- Born: 1965 (age 60–61) San Francisco, California U.S.
- Education: UCLA, Santa Fe Workshops
- Known for: Photography

= Mark Robert Halper =

American photographer

Mark Robert Halper (1965, San Francisco, California) is a Los Angeles photographer noted for the striking human images in his commercial and fine art photography. He has worked in a wide range of specialties including portrait, lifestyle, celebrity, architecture, still life, and fine art.

==Commercial photography==

Halper has worked with publications such as Barron's, BusinessWeek, Forbes, French Vogue, Black Enterprise, CIO, CFO, Entrepreneur, Golf, Health, Muscle and Fitness, PC World, Runner's World, SmartMoney, and The Wall Street Journal, among others.

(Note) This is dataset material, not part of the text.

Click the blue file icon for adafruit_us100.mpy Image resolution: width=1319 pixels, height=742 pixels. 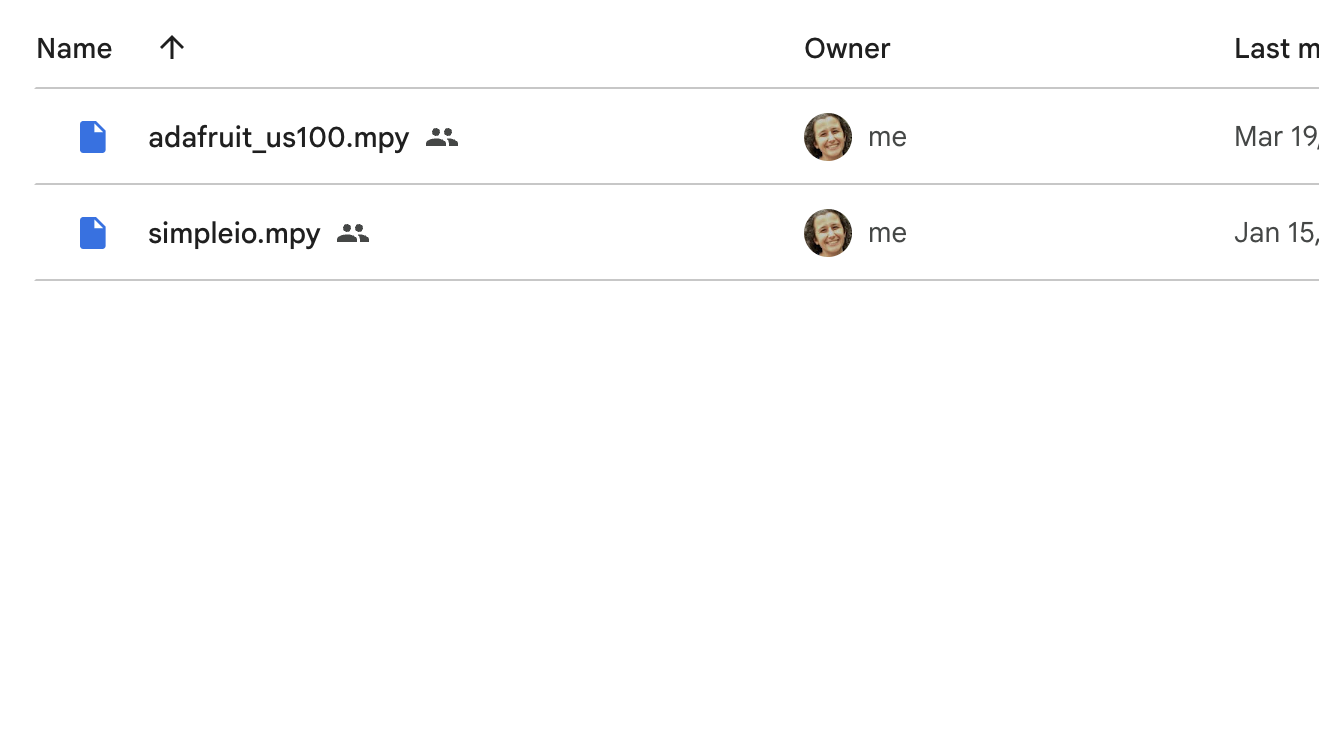pyautogui.click(x=93, y=137)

Halper's celebrity subjects have included Nobel Prize winners, artists, and athletes, as well as businessmen Bill Gates and Sumner Redstone; actors Ben Stein, Tori Spelling, Randy Jackson, Mr. T, James Marsters, David Boreanaz, Jolene Blalock and Mark A. Sheppard; model Lauren Hutton, chef Wolfgang Puck, golfer John Daly, architect Frank Gehry, activist Erin Brockovich; and musicians Gene Simmons, Alejandro Lerner, Michelle Williams, Tears for Fears, and Michael Sadler.

Corporate clients have included AT&T, American Airlines, CBS,
FedEx, Hasselblad, UCLA, MySpace, Xerox, Paramount Pictures, Samsung, Electronic Arts, Hitachi, Elan Pharmaceuticals, USC, Sony, Cedars-Sinai Medical Center, Sanyo-Fisher, and City of Hope National Medical Center.

==Teaching and speaking==

Besides his own work, Halper has also taught photography at Santa Fe Workshops. He has studied with photographers such as Keith Carter, Andrew Eccles, Paul Elledge, Paul Aresu, Frank Ockenfels 3, Rodney Smith, Nick Merrick, Steve Hellerstein, Jay Maisel, Sean Kernan, and Dan Winters. He has also been an instructor for The Julia Dean Photo Workshops, the UCLA Extension, and has taught workshops through his own studio.

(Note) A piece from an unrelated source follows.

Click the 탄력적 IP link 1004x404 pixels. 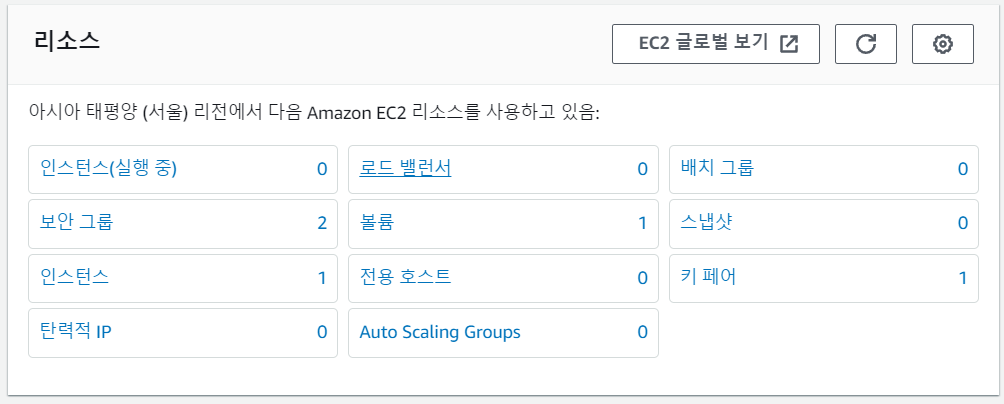click(75, 332)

Halper has been a speaker for professional photography and design association events, including The Professional Photographers of Canada, The Professional Photographers of Orange County, and The Northwest Arkansas Art Directors Club. He has also been a frequent and popular guest on the Lightsource Podcasts at StudioLighting.net.

==Biography==

Mark Robert Halper grew up in Los Angeles, where he still resides. He became interested in filmmaking in high school, an interest which would transform into still photography in college. Halper graduated
from the University of Southern California in 1987 with a degree in
international relations and political science. A year later he began studying commercial photography at UCLA Extension, and started shooting professional assignments in 1989. Halper moved to a downtown Los Angeles studio/loft in early 1990 as his career continued to grow.

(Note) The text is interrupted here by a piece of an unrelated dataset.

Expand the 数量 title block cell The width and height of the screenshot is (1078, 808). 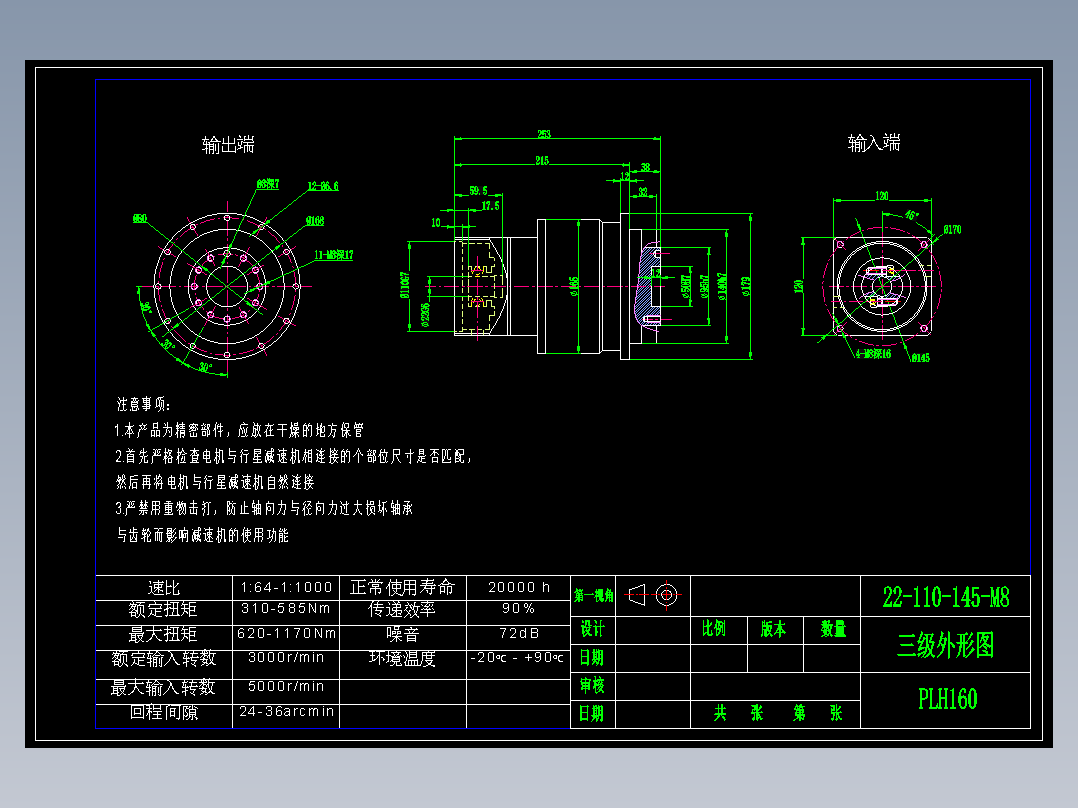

Early clients included the Los Angeles Daily Journal, a newspaper for the legal community for whom Halper would continue to do work during the first seven years of his career. Moving to an expanded studio in 1995, Halper traveled much of the country on assignment for trade publications during the late 1990s. Halper became widely known partly because of his web presence, which dates back to 1996 when he discovered the internet. After the technology crash in 2000 and the decline in trade magazine resources, his clientele switched primarily to corporate and advertising clients. In 2002 his business expanded and a new studio on the same property as his Silver Lake home was opened. Over the next several years he became active in architectural and still life photography, in addition to his now well-established expertise in selling portraiture.

In September 2007 Halper was married to Jennifer Hunt, a visual
effects compositor and lighter for feature films at Sony Imageworks.

Halper's featured television appearances include Starting Over, 10 Years Younger, Fitness Fantasy, and Designing Your Life.

==Fine-art photography==

In his first book project, Low Overhead (2004), Halper photographed models in a studio with limited headroom. Said Halper, "I wanted to see how people reacted in a space where they didn't have any real experience in how to comport themselves." The resulting lighthearted images were featured from August to October 2005 in the Arclight Cinemas Gallery in Hollywood, published as a mini-book, and released as an Apple Dashboard widget.

In The Bed Project (2005–2006), Halper's subjects dressed as they normally would for bed and brought their own bedding to his studio, allowing Halper to get "a playfulness out of people they wouldn't normally show in front of a camera."

Halper says, "The key to my work is simplicity. I take out everything that isn’t absolutely necessary, until the only elements that remain are those that are entirely essential. The best photographs are usually the simplest."